If Table_III.RData exists, the saved object sim_summary can be compared to paper_targets (printed when the script finishes). Key checks:

  • Mean coefficient ≈ 0.060—.062 (near OLS, not the AK91 IV point estimates).
  • Mean first-stage F ≈ 1 across all four columns.
  • Cols. 1 (4) and 1 (6): SD of coefficients ≈ 0.038—.039 (wide enough that 5th—5th percentiles often straddle zero).

Comparison with the published tables

After running the scripts, compare replication objects in each .RData file to paper_targets (printed in the R console). Key targets from Bound (1995):

  • Table 1, col. (6) IV: \(\hat\beta_{EDUC} \approx 0.060\), first-stage \(F \approx 1.61\).
  • Table 2, col. (4) IV: \(\hat\beta_{EDUC} \approx 0.081\), first-stage \(F \approx 1.87\).
  • Table 3: simulated-IV coefficient means ≈ 0.06 with mean first-stage F ≈ 1; SD —0.038 in Table 1 specs and —0.015 in Table 2 specs.

Relation to AK91

Both papers use the same underlying Census extract but different estimands and diagnostics:

  • AK91 reports full wage equations (Table V) to establish a positive return to schooling using QOB×YOB instruments.
  • Bound et al. add partial \(R^2\), first-stage \(F\), and Basmann overidentification statistics, and argue that weak instruments plus finite-sample bias undermine AK91’s IV interpretation.

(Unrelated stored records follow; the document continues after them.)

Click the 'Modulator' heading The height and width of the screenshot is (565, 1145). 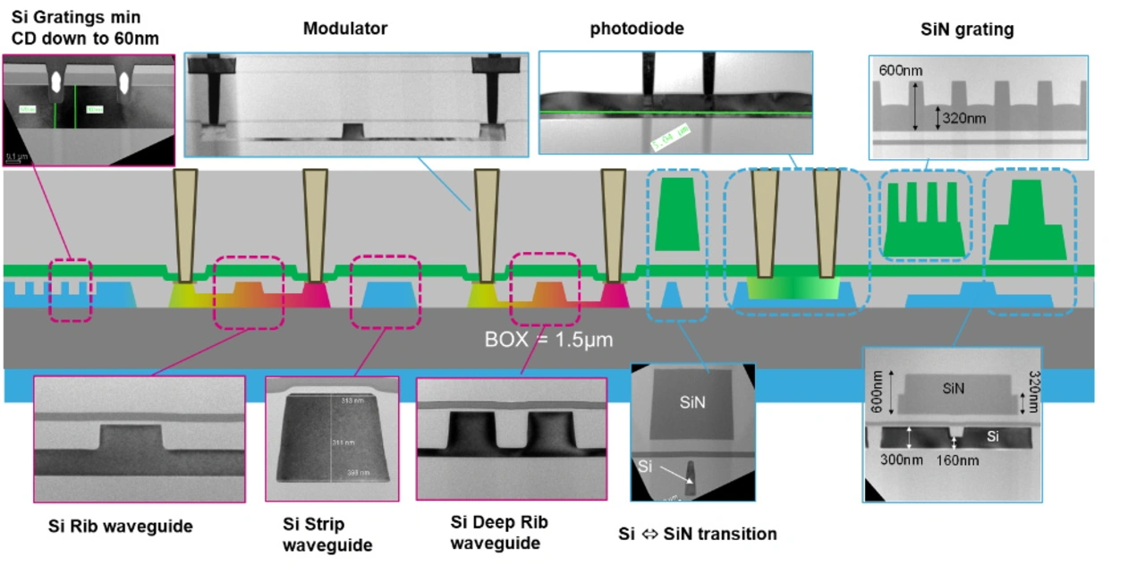(344, 29)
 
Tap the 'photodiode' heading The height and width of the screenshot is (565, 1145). (636, 29)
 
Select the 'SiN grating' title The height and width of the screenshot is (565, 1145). (967, 30)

For teaching weak IV, pair this replication with session-iv-weak.qmd.

References

Bound, John, David A. Jaeger, and Regina M. Baker. 1995. “Problems with Instrumental Variables Estimation When the Correlation Between the Instruments and the Endogenous Explanatory Variable Is Weak.” Journal of the American Statistical Association 90 (430): 443–50.